October 29, 2018 A (Very Overdue) Update

Good afternoon, folks!

It came to my attention this morning that I have missed two consecutive weeks in mission emails --- a near unpardonable crime, as far as mothers are concerned! However, rest assured that I am alive, I am well, and I am continuing to try to to my best.

The last couple weeks have been tough as I have been struggling with some issues of an intensely personal nature with respect to my mental/emotional health. It's nothing I haven't known about for a while, but it came back to the forefront with a vengeance the last little while, and has been something of an impediment in some ways. Things became especially rough on Sunday the 22nd, as I went to my Bishop for help and came away feeling bruised, broken, and unloved.

Fortunately, God is merciful and kind. He blessed me with amazing parents who have worked their butts off to try to understand and support me, and I have been especially blessed in terms of Stake Presidents the last sixteen-odd months. I will forever maintain that a primary reason that dad got a job in Kentucky was my spiritual growth and development, as my Stake President there helped me to build my testimony to a point where I felt I could serve a mission effectively. Furthermore, having met with my Stake President here in the last seven days, I can attest without a doubt that the reason God brought me to this mission opportunity, and the reason that my grandparents live where they do, is that this Stake President is who I need to continue to grow in faith and diligence in God's kingdom.

Life is hard; that's just part of the deal. Fortunately, that was the plan to begin with, and just because something is hard now does not mean it always will be. This thing that I am dealing with is hard. It might be hard for the rest of my life. But the fact that my thing is hard does not mean that God loves me. The way that my Stake President, my mom, and my fifth-cousin-once-removed-slash-best-female-friend have treated me the last couple weeks as I have been struggling with feelings of helplessness and inability to talk to others has been irrefutable proof of that to me. God loves each and every one of us, and through him all things --- even just enduring the unendurable --- are possible.

I love you all so so much, and I want you to know that I have a testimony that God loves us all, whether or not we are the perfect picture of a Mormon member of the Church of Jesus Christ of Latter Day Saints. You are ok! You can continue to get better! A little faith (and some times a lot of crying to let out the pressure) can and will work miracles for you, so long as you continue to put one foot in front of the other.

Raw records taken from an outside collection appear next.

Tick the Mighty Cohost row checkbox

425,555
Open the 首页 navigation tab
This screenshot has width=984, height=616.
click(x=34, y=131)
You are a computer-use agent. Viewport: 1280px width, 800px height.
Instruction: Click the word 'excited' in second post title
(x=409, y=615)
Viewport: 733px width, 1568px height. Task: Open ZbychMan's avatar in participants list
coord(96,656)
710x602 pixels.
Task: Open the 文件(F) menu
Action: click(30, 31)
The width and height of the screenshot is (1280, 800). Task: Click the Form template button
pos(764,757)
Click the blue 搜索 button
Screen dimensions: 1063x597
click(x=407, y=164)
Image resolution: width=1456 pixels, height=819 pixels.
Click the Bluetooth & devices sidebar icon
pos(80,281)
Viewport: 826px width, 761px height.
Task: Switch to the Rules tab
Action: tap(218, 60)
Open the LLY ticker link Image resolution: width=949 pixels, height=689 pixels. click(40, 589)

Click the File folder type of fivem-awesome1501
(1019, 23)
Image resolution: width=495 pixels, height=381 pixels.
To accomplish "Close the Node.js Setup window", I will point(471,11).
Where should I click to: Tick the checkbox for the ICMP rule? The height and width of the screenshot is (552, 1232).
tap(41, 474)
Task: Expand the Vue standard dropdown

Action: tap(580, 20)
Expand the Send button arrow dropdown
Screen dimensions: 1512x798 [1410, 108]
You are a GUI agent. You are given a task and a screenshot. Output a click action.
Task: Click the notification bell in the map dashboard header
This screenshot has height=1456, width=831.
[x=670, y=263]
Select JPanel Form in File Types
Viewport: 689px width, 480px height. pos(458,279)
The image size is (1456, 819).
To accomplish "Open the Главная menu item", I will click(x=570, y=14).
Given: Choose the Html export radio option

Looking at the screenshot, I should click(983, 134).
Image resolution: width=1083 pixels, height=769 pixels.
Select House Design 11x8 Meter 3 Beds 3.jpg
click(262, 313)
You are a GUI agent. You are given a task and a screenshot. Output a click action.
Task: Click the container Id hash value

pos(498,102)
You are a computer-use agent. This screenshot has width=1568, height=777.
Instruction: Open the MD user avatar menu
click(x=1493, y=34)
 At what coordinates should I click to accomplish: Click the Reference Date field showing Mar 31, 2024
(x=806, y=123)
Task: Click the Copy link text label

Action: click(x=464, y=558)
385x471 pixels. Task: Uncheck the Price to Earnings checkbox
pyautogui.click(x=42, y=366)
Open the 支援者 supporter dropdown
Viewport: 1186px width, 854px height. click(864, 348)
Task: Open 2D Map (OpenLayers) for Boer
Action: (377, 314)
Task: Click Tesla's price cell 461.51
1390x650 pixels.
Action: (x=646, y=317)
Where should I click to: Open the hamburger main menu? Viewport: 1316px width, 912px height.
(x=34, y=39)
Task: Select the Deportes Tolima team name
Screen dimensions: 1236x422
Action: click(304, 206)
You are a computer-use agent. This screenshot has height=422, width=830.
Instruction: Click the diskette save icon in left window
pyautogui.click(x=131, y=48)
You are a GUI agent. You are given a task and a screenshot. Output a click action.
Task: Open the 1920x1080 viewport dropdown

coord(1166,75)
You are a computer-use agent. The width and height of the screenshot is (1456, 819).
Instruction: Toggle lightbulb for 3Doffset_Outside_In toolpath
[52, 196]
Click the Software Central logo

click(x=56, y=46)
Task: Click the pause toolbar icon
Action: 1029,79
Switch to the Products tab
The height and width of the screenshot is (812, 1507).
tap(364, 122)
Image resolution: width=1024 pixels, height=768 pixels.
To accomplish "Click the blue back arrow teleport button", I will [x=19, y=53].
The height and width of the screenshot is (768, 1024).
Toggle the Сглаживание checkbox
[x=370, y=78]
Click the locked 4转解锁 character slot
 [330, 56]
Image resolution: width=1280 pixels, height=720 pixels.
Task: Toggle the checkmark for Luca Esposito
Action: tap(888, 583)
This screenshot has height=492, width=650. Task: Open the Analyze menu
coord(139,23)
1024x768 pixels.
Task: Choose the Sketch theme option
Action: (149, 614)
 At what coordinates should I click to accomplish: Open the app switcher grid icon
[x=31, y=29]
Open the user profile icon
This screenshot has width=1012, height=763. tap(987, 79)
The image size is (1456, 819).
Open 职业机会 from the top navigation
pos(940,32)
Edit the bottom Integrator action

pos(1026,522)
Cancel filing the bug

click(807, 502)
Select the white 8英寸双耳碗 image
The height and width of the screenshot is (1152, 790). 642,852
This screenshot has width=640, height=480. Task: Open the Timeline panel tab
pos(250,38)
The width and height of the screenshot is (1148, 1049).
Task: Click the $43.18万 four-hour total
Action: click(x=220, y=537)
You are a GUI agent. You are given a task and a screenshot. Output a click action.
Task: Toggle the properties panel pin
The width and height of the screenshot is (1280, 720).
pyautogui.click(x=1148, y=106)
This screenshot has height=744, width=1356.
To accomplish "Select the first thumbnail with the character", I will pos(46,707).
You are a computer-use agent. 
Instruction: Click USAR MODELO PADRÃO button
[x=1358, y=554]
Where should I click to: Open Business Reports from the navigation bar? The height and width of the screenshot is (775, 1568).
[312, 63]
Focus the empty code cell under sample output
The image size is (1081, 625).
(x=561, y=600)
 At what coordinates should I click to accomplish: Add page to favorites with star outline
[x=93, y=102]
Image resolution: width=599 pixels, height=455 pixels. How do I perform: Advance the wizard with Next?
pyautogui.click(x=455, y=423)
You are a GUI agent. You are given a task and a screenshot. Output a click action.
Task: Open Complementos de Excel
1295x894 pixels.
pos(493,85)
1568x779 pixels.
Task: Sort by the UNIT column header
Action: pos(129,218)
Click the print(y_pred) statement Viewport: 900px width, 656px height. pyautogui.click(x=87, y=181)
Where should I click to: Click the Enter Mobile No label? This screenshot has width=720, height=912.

In other news, the aforementioned fifth-cousin-once-removed-slash-best-female-friend was bored the past month or so, as she has been home from her teaching mission for physical health concerns (worry not! She had a doctor's appointment this morning to confirm that she'll be able to return to the field, and she's going back at the end of this month! I will miss her dearly, but her determination both inspires and terrifies me), and so she offered to help me make a costume for Halloween (in exchange for me letting her piggy-back off of my 10% discount at Rocky Mountain Chocolate Factory, of course)! Because I didn't want to go too over the top and end up distracting myself from my mission, we settled on Virgil Sanders, a character representing anxiety who demonstrates the ways that anxiety is a healthy and good thing when managed properly. I've attached pictures of the resulting hoodie below. At the Stake Halloween activity, my Stake President asked who/what I was, and when I told him, he died laughing and told me it was one of the best costumes he'd ever seen. Frankly, that made my day. Needless to say, I love the hoodie, and wear it every chance I get.

Some random mission stats:

  • Two (2) ties stolen from gifted to me by other elders (Elders Issertell and Sodja, respectively)
  • Unnumbered (∞) games of Farkle lost
  • One (1) game of Farkle won
  • Three (3) temples visited
  • Six and a half (6.5) big containers of Pringles consumed
  • Two (2) chocolate bars melted in the mail
  • Two (2) wrists sprained
  • One (1) wrist healed
  • One (1) Overwatch keychain received from Elder LeBaron the not-Elder
  • Three (3) bikes used

Anyways, that’s all for this email. Like I said, I love you all!